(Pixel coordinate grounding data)
────────

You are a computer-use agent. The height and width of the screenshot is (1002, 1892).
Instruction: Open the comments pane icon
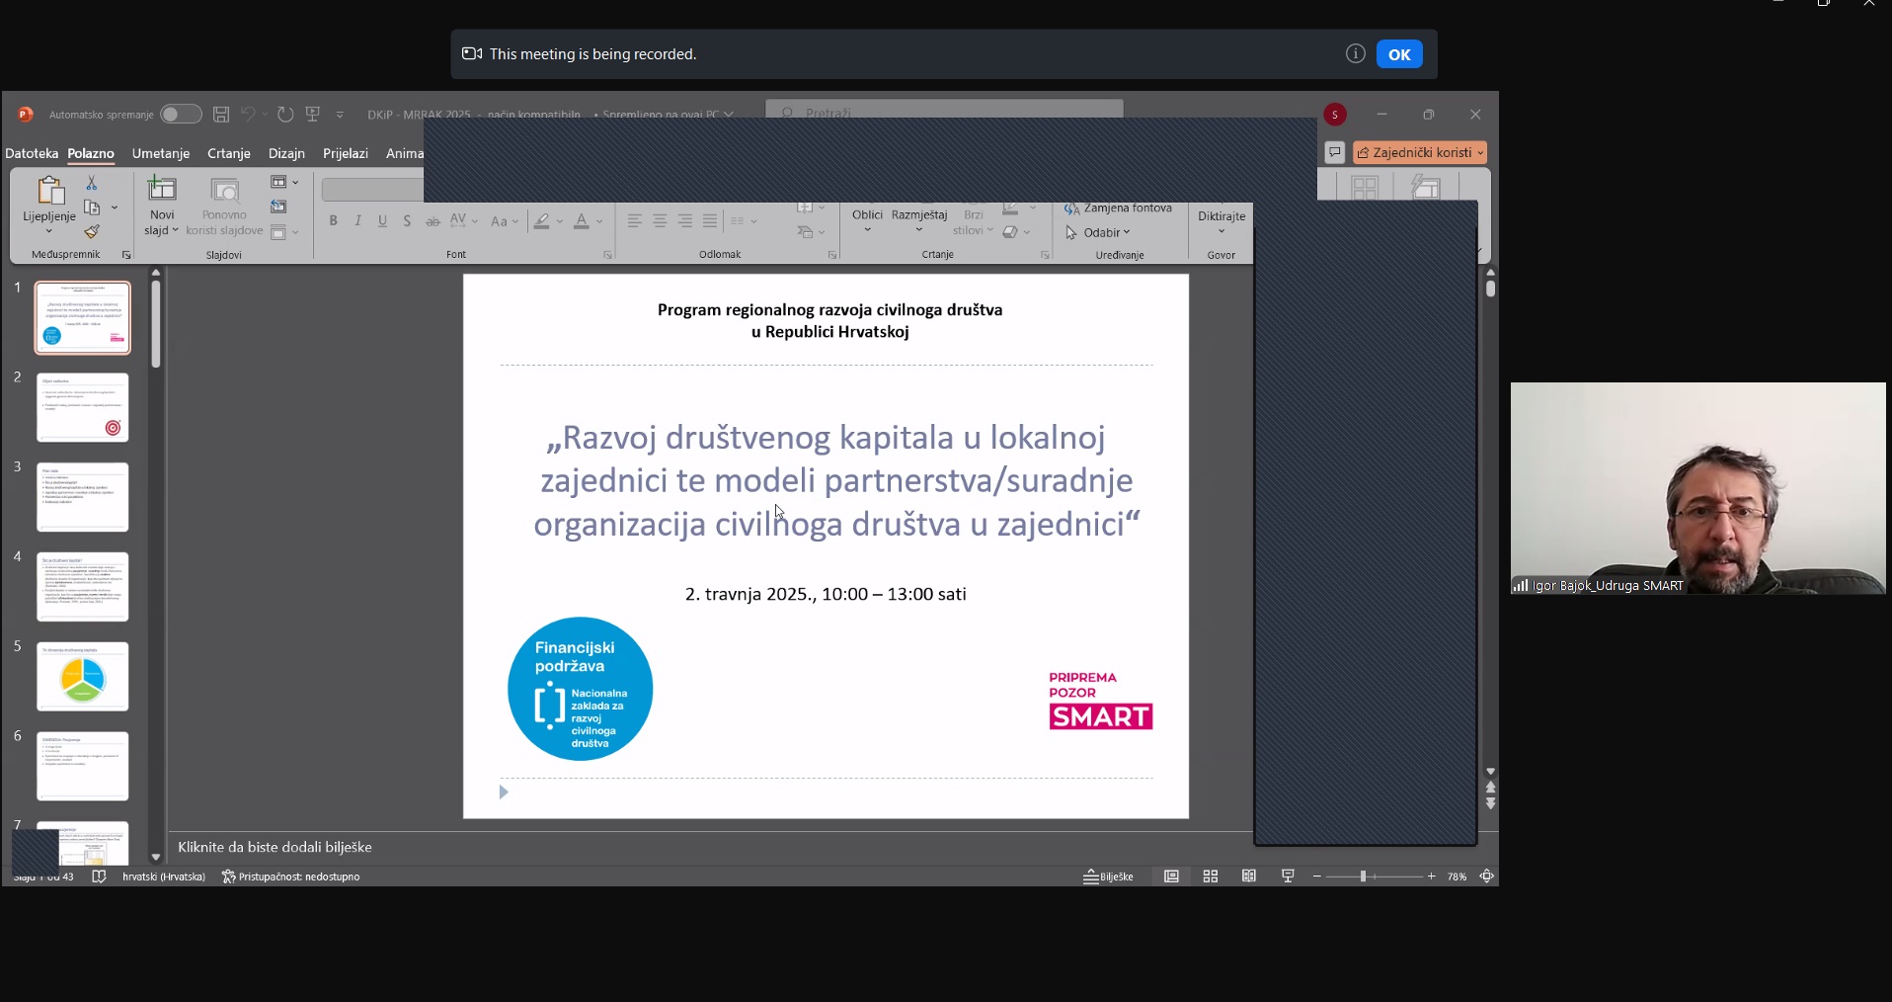click(1334, 152)
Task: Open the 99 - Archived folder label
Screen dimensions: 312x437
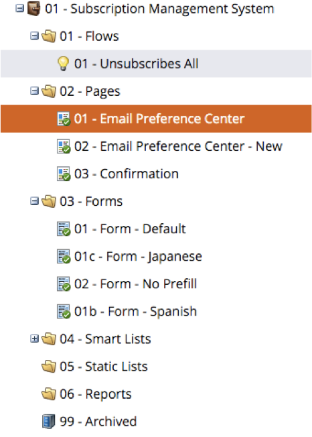Action: pyautogui.click(x=98, y=422)
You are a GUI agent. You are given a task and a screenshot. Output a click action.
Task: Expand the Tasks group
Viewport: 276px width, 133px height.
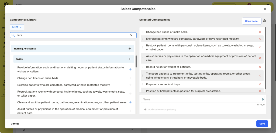pos(130,59)
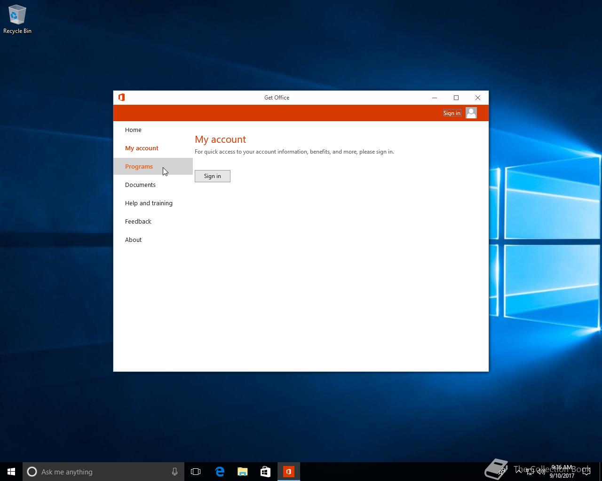Screen dimensions: 602x481
Task: Click the Cortana microphone icon
Action: [174, 472]
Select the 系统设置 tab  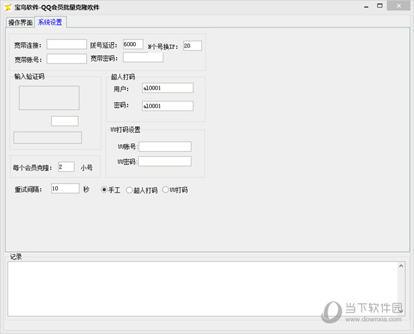(x=50, y=22)
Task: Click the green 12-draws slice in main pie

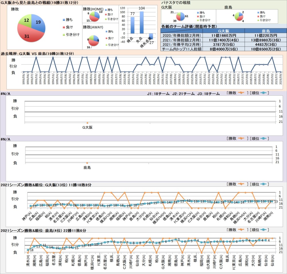Action: click(26, 22)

────────

Take the lines from the first line of the entries through the line with "You are a GUI", inclusive, and give them again exactly, minus any pictures.

You are a computer-use agent. The height and width of the screenshot is (1002, 1892).
Instruction: Open the comments pane icon
click(1334, 152)
Task: Open the 99 - Archived folder label
Screen dimensions: 312x437
Action: pyautogui.click(x=98, y=422)
You are a GUI agent. You are given a task and a screenshot. Output a click action.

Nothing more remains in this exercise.